## Objectif 1:
D'après le texte ci-dessous sur le couple Melihan-Cheinin, en quelle année Daniel et Elyane se sont-ils mariés ?
## Objectif 2:
Poursuivez le texte ci-dessous sur le couple Melihan-Cheinin à partir de sa dernière phrase.
─── Segment de texte ───
Une nouvelle vie : des missions en solitaire à la photographie en couple
Daniel Melihan-Cheinin épousa Elyane Kernbaum dont les parents avaient été assassinés à Auschwitz. « Pour survivre, après-guerre, ma mère faisait le ménage dans les bases américaines où on lui donnait des donuts et un repas par semaine. Le couple formé par nos parents fut fusionnel. Ils se sont rencontrés en 1944 à la synagogue de la rue Montevideo, à Paris et se sont mariés, très simplement, en 1946 : un taxi et un chocolat chaud sur les Champs-Elysées ! » explique Pascal.

Ensemble, ils ont appris le métier comme salariés chez un photographe. « Ils avaient également un camarade qui faisait du parachutisme. Mon père a fait du planeur et il a réalisé de magnifiques photos aériennes » indique Pascal Melihan-Cheinin qui évoque aussi les nombreux clichés rapportés par le couple en 1952, lors d’un premier séjour en Israël.
─── Extrait source ───
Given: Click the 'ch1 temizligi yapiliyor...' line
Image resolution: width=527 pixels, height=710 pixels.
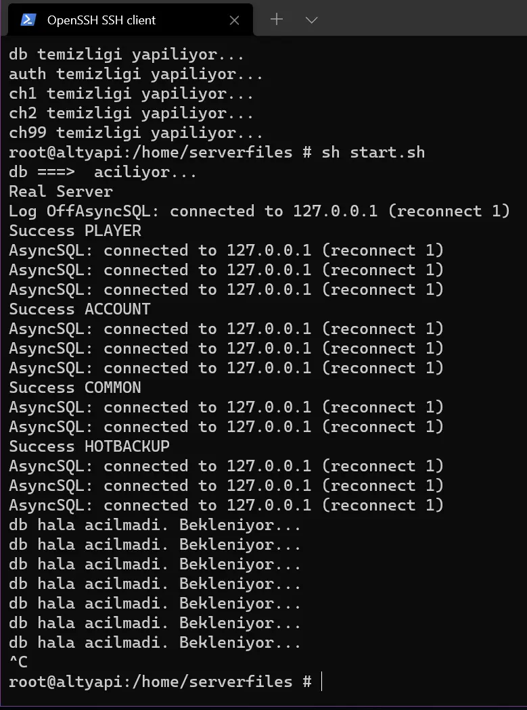Looking at the screenshot, I should pyautogui.click(x=131, y=94).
───
## Résultat attendu 1:
En 1946.

## Résultat attendu 2:
Les liens étroits que Daniel (devenu, après-guerre, Daniel Franck) avait maintenus avec les anciens de la Sixième et le soutien de son parrain, Jacques Sée (président du Consistoire de Paris avant et après-guerre), ont aidé le couple à s’imposer progressivement au sein de la communauté juive française et parmi les personnalités israéliennes.

« Je me souviens que le président de la Knesset était venu au pot que mes parents avaient organisé pour ma bar-mitsva, en 1981. Mon père, dont l’hébreu était loin d’être parfait, m’a un jour raconté que lors d’un défilé organisé en Israël pour Yom HaAtsmaout, il avait demandé à Ben Gurion qui était l’homme qui se trouvait un peu plus loin. « Ma zè ? » avait questionné mon père. « Non, Mi zè » avait corrigé Ben Gurion en lui présentant Moshe Dayan dont nous avons de nombreuses photos. Mon père était aussi ami avec Sharon. Il fut le photographe attitré de la famille Rothschild. Je crois bien que c’est la baronne Alain de Rothschild qui lui avait offert une girafe Sophie pour ma naissance ! ». Le monde politique français – Daniel Franck était accrédité à l’Elysée – et certains gouvernements africains avaient également recours à ses talents.
On doit également à Franck les clichés des éditions du Colloque des Intellectuels juifs de France, de 1957 à 2004.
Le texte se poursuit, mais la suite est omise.